━━━ Bloc de texte ━━━

Les démantèlements des campements de Saint-Denis et de la place de la République ont imposé ce jeune homme de 25 ans comme porte-parole des exilés afghans. Lui-même ancien réfugié, il assure défendre tous les demandeurs d’asile et a fait de l’hébergement des migrants son combat.
Il souffle un vent glacial le long de l’avenue McDonald, à deux pas de la porte d’Aubervilliers, dans le nord de Paris. Quelques jeunes hommes se sont regroupés le long des bâtiments, pour tenter de se mettre à l’abri du froid mordant. La plupart sont afghans.
À peine arrivé près d’eux, Reza Jafari est assailli de questions. Depuis l’évacuation du campement de Saint-Denis, le 17 novembre, ce jeune Afghan de 25 ans, devenu français en 2013, se fait le porte-parole des exilés afghans, la première nationalité parmi les demandeurs d’asile en France. (...)

━━━ Données extraites ━━━

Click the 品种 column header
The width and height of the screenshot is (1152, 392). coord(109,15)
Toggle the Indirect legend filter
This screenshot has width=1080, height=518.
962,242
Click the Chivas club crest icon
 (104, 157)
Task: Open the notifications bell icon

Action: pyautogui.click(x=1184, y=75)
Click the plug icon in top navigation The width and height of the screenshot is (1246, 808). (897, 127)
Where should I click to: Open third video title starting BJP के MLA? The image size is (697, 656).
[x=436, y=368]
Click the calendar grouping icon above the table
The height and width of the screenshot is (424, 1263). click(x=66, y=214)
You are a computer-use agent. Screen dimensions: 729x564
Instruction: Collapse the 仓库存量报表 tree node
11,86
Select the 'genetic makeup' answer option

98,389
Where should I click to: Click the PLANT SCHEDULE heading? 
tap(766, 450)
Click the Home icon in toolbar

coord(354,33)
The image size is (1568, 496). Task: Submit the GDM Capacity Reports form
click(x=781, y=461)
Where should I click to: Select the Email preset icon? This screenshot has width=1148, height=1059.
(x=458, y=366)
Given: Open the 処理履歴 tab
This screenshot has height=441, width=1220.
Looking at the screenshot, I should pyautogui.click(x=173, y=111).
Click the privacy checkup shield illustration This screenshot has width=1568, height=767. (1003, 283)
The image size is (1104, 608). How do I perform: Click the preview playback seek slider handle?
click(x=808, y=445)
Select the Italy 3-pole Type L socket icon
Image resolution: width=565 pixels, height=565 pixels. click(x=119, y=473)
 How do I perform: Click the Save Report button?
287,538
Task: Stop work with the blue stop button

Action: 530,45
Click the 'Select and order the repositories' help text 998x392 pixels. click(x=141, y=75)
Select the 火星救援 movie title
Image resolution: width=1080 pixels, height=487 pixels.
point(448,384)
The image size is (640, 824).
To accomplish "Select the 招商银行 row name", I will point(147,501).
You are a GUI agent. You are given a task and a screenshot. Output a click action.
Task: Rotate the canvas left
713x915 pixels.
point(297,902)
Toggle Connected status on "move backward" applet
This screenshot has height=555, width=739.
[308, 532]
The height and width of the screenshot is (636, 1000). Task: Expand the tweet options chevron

━━━

:: Consigne de travail 1 ::
D'après le bloc de texte, en quelle année Reza Jafari est-il devenu français ?
:: Consigne de travail 2 ::
Relevez tous les noms de lieux mentionnés dans le bloc de texte, chacun une seule fois.

:: Cadre de réponse 1 ::
En 2013.

:: Cadre de réponse 2 ::
Saint-Denis, place de la République, avenue McDonald, porte d'Aubervilliers, Paris, France